**Given data:**
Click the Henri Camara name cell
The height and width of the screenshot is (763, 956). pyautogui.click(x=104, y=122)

==

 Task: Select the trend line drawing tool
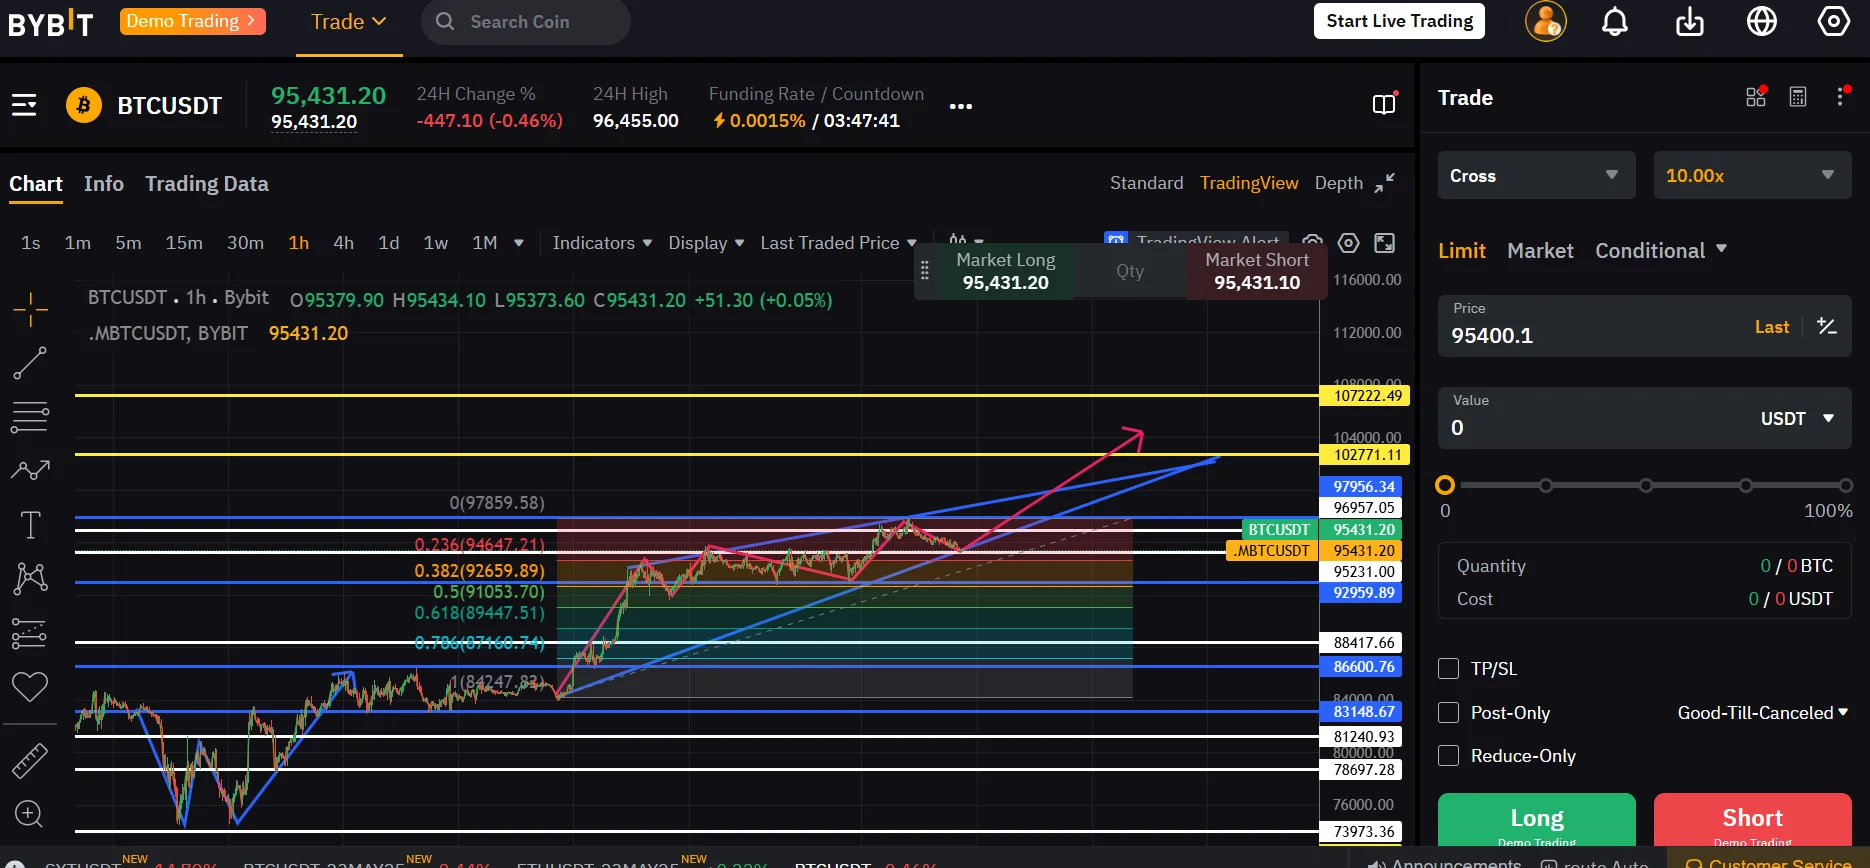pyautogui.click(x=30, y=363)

...

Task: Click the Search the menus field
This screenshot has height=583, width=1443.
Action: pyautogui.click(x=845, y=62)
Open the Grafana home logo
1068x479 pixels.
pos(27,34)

**Task instructions:** Pick out every line in the rows above that contains the word "width".

**Written solution:**
The height and width of the screenshot is (763, 956). pyautogui.click(x=104, y=122)
This screenshot has height=583, width=1443.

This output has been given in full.